Given problem A - According to the Fleetbench text, why might someone choose to run only some of the TCMalloc Empirical Driver benchmarks? Reply in one to three sentences.
Given problem B - Write the next part of the Fleetbench text, picking up after its final sentence.

Text provided -
'''

If you're starting out, authors recommend you always use the latest version at HEAD only.
As of Q2'24, Fleetbench provides coverage for several major hot functions.
Benchmark | Description |
---|---|
Proto | Instruction-focused. |
Swissmap | Data-focused. |
Libc | Data-focused. |
TCMalloc | Data-focused. |
Compression | Data-focused. Covers Snappy, ZSTD, Brotli, and Zlib. |
Hashing | Data-focused. Supports algorithms CRC32 and absl::Hash. |
STL-Cord | Instruction-focused. |
Bazel is the official build system for Fleetbench.
We support Bazel version 6 and 7.
NOTE: Our setup uses Bazel 7.0.1 and LLVM 17.0.1.
As an example, to run the Swissmap benchmarks:
bazel run --config=opt fleetbench/swissmap:swissmap_benchmark
Important: Always run benchmarks with --config=opt
to apply essential compiler
optimizations.
Replacing the $WORK_LOAD
and $BUILD_TARGET
with one of the entry in the
table to build and run the benchmark. The reasons why we add each build flag are
explained in the next few sections.
Benchmark | WORKLOAD | BUILD_TARGET | Binary run flags |
---|---|---|---|
Proto | proto | proto_benchmark | --benchmark_min_time=3s |
Swissmap | swissmap | swissmap_benchmark | |
Libc memory | libc | mem_benchmark | --benchmark_counters_tabular=true |
TCMalloc | tcmalloc | empirical_driver | --benchmark_min_time=10s . Check --benchmark_filter below. |
Compression | compression | compression_benchmark | --benchmark_counters_tabular=true |
Hashing | hashing | hashing_benchmark | --benchmark_counters_tabular=true |
STL-Cord | stl | cord_benchmark |
NOTE: By default, each benchmark only runs a minimal set of tests that we have
selected as the most representative. To see the default lists, you can use the
--benchmark_list_tests
flag when running the target. You can add
--benchmark_filter=all
to see the exhaustive list.
You can also specify a regex in --benchmark_filter
flag to specify a subset of
benchmarks to run
(more info).
The TCMalloc Empirical Driver benchmark can take ~1hr to run all benchmarks, so
running a subset may be advised.

'''

Material -

'''

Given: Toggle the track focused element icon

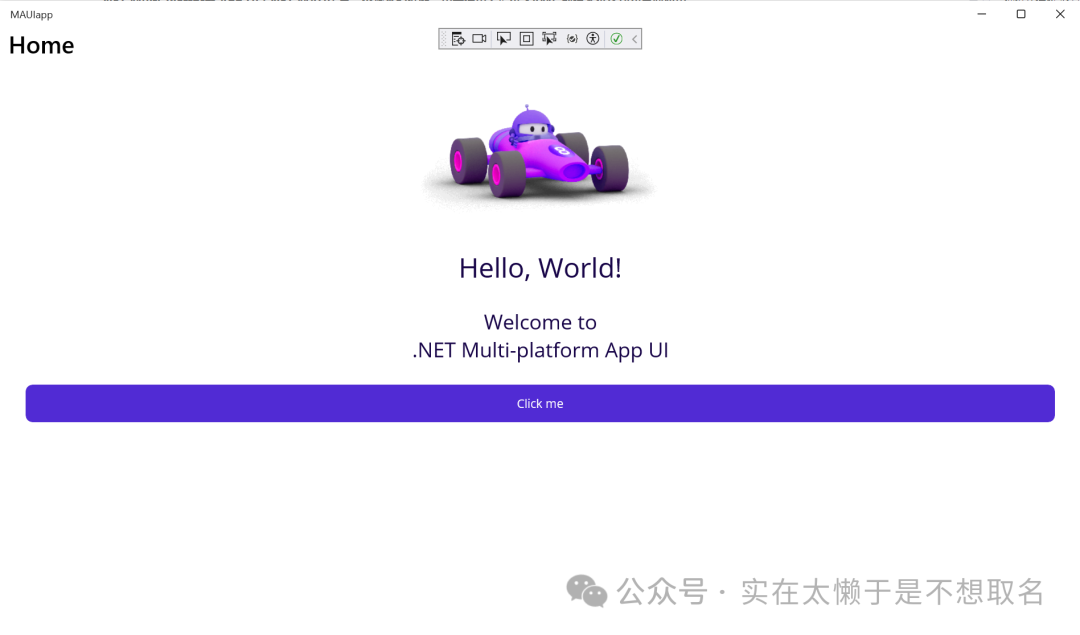Looking at the screenshot, I should click(549, 39).
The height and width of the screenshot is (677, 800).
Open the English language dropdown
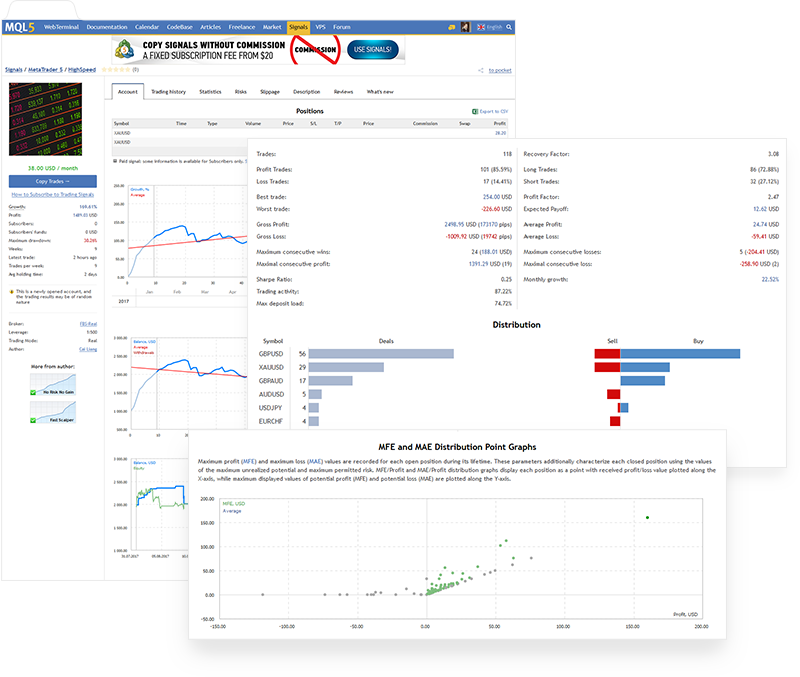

'''

Expected answer A - Running all of the TCMalloc Empirical Driver benchmarks can take about an hour, so running a subset may be advised. A regex in the --benchmark_filter flag selects which benchmarks run.

Expected answer B -
Example to run for only sets of 16
and 64
elements of swissmap:
bazel run --config=opt fleetbench/swissmap:swissmap_benchmark -- \
--benchmark_filter=".*set_size:(16|64).*"
To extend the runtime of a benchmark, e.g. to collect more profile samples, use
--benchmark_min_time
.
bazel run --config=opt fleetbench/proto:proto_benchmark -- --benchmark_min_time=30s
Some benchmarks also provide counter reports after completion. Adding
--benchmark_counters_tabular=true
(doc)
can help print counters as table columns for improved layout.
TCMalloc is the underlying memory allocator in this benchmark suite. By default it operates in per-CPU mode.
Note: the Restartable Sequences (RSEQ)
kernel feature is required for per-CPU mode. RSEQ has the limitation that a
given thread can only register a single rseq
structure with the kernel. Recent
versions of glibc do this on initialization,
preventing TCMalloc from using
it.
Set the environment variable: GLIBC_TUNABLES=glibc.pthread.rseq=0
to prevent
glibc from doing this registration. This will allow TCMalloc to operate in
per-CPU mode.
For more consistency with Google's build configuration, we suggest using the Clang / LLVM tools. These instructions have been tested with LLVM 14.
These can be installed with the system's package manager, e.g. on Debian:
sudo apt-get install clang llvm lld
Otherwise, see https://releases.llvm.org to obtain these if not present on your system or to find the newest version.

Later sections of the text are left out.